-- Opening Marker --
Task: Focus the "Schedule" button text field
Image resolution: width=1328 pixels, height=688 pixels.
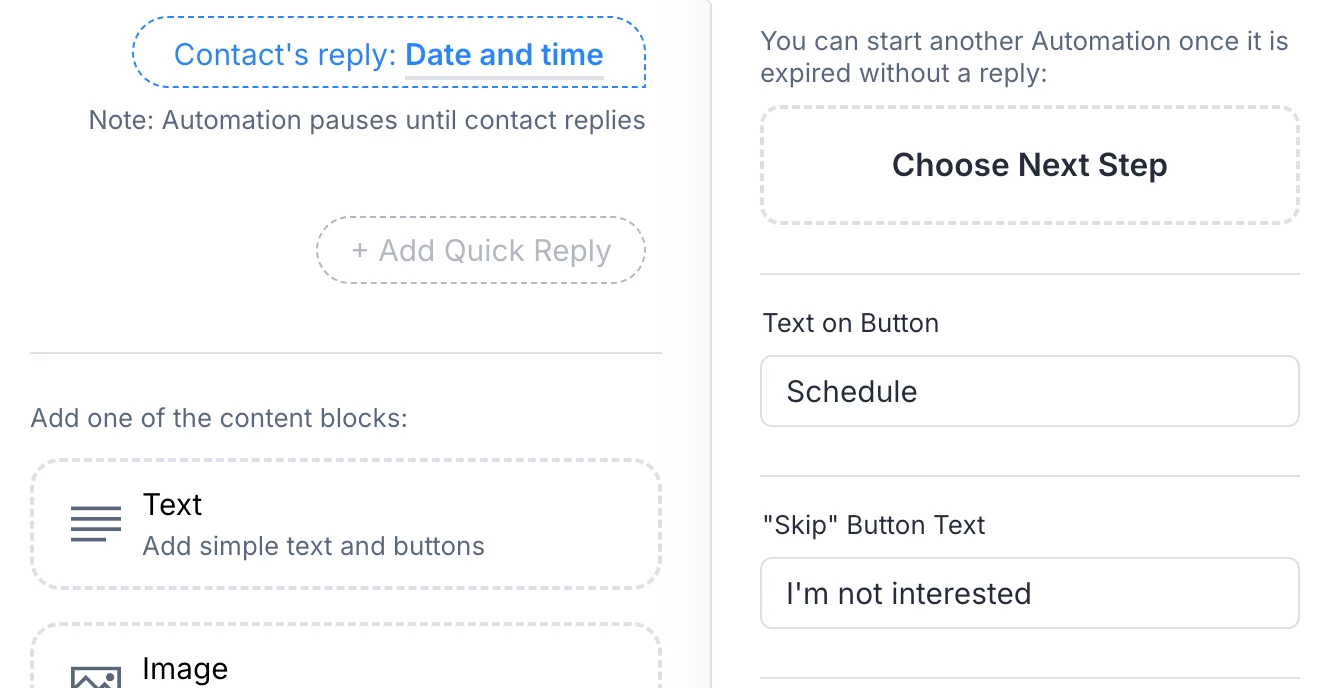Action: (1029, 391)
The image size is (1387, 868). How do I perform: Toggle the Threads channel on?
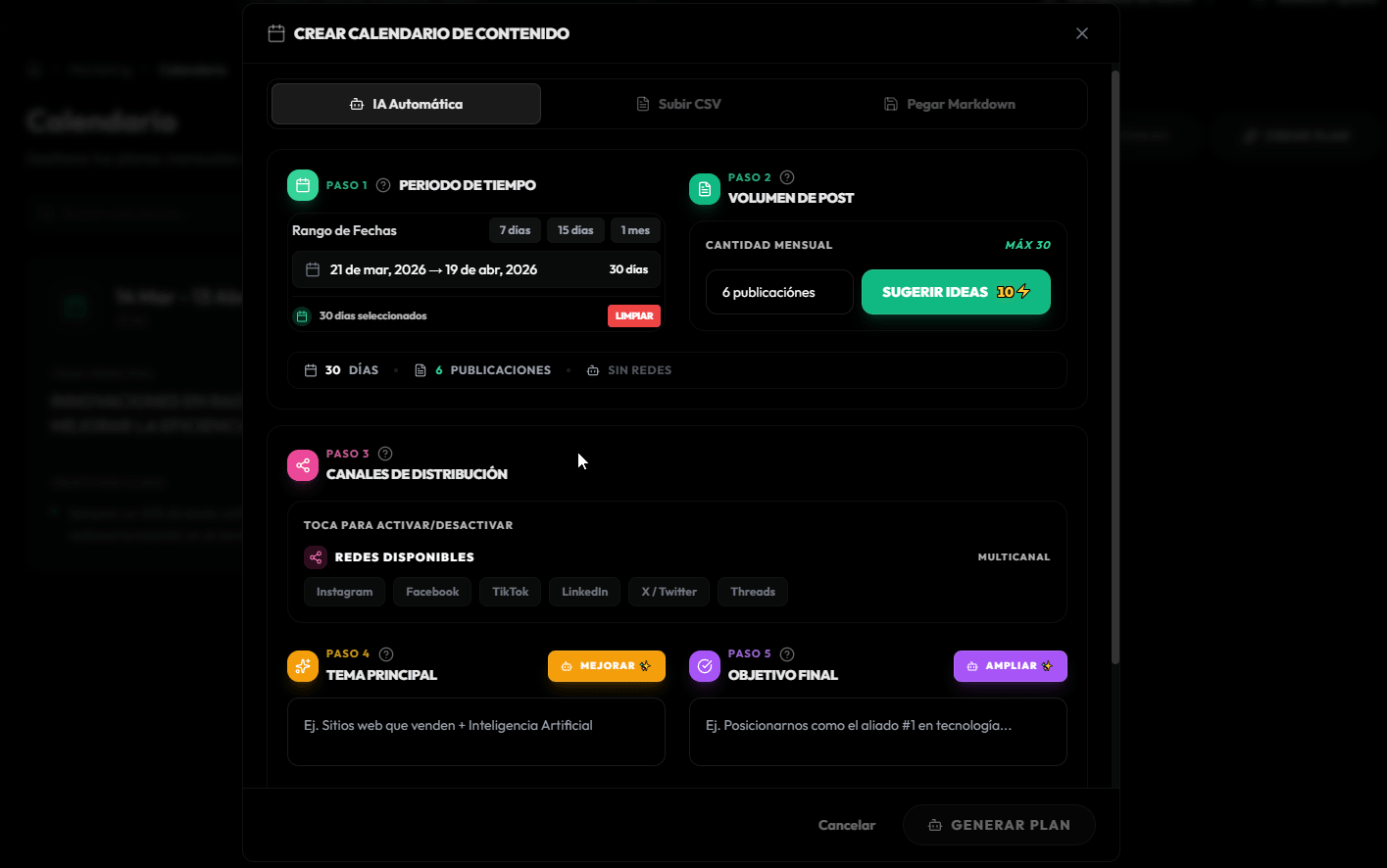click(752, 591)
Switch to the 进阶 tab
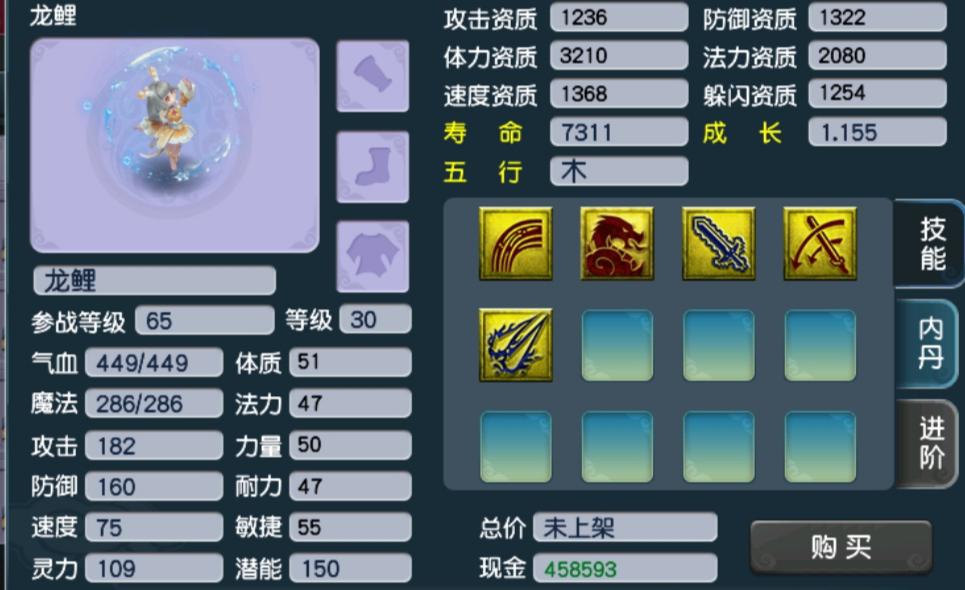Screen dimensions: 965x590 tap(931, 443)
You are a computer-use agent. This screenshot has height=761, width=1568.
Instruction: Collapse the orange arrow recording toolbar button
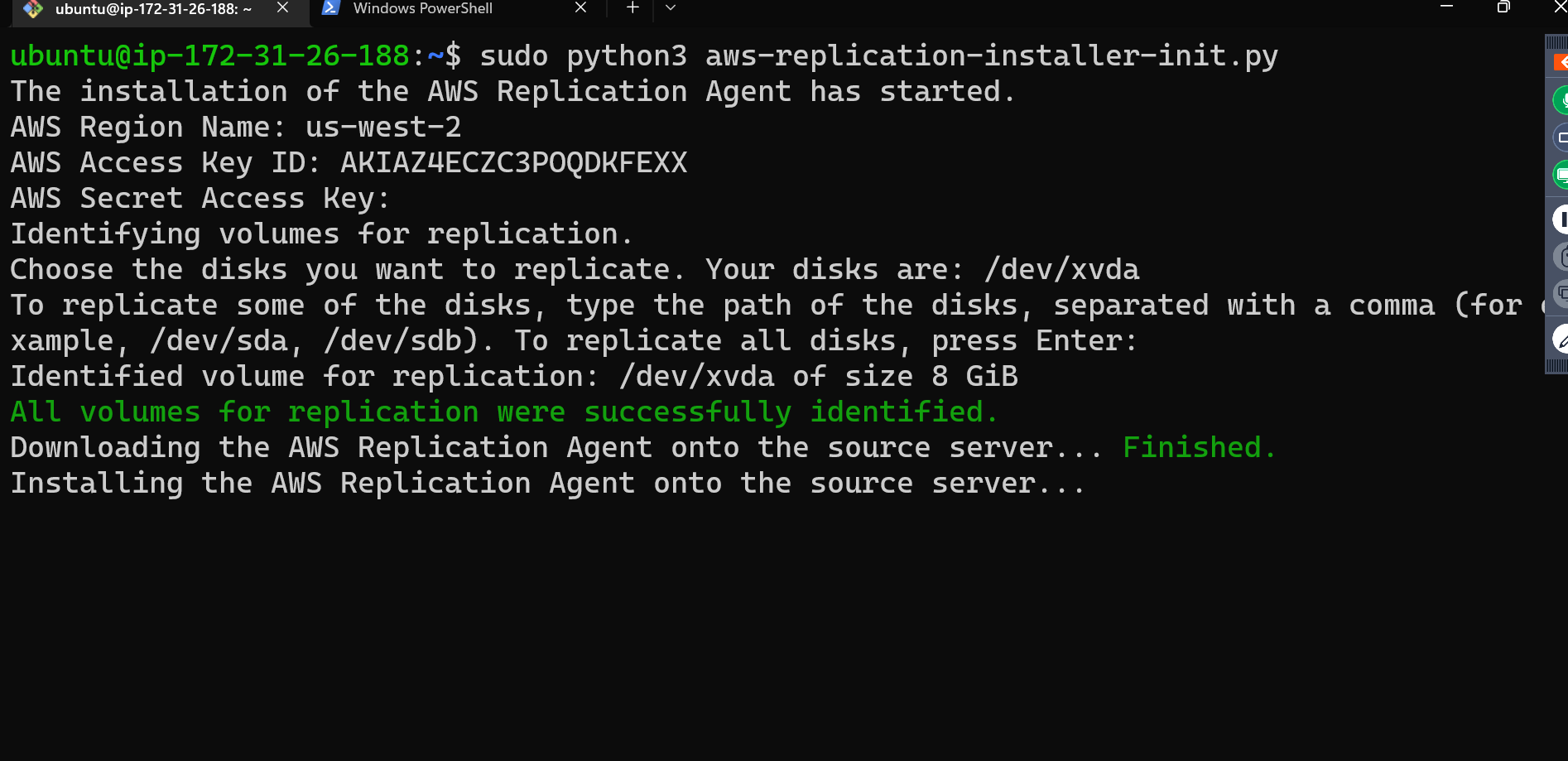point(1561,62)
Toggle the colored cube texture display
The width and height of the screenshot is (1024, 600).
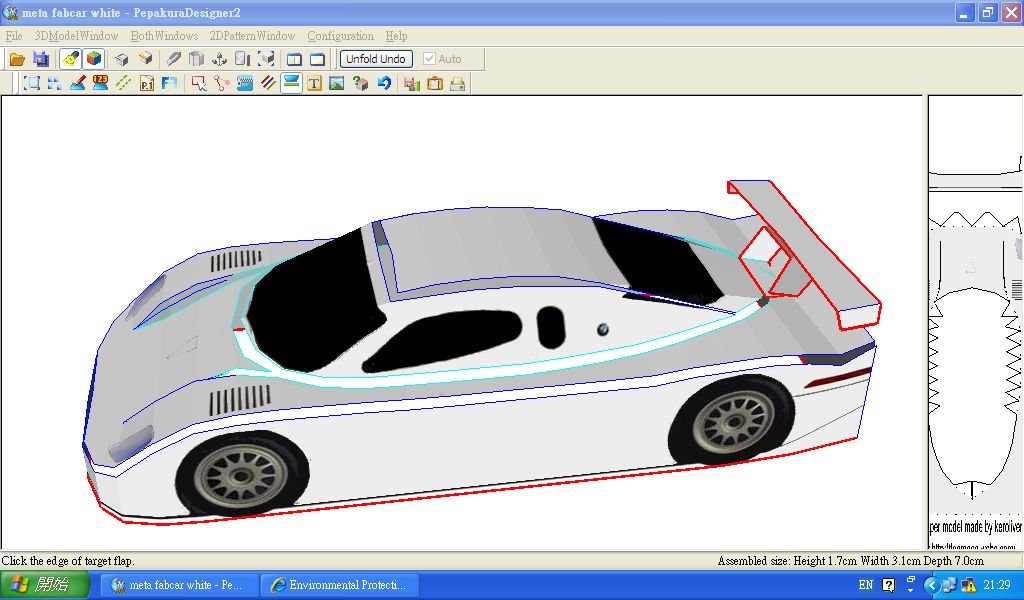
-- Closing Marker --
PROBLEM :: From the entries above, output every line exactly and omit any image.

SOLVED EXERCISE ::
Task: Focus the "Schedule" button text field
Image resolution: width=1328 pixels, height=688 pixels.
Action: (1029, 391)
The image size is (1387, 868). How do I perform: Toggle the Threads channel on?
click(752, 591)
Switch to the 进阶 tab
Screen dimensions: 965x590 tap(931, 443)
You are a computer-use agent. This screenshot has height=761, width=1568.
Instruction: Collapse the orange arrow recording toolbar button
point(1561,62)
Toggle the colored cube texture display
The width and height of the screenshot is (1024, 600).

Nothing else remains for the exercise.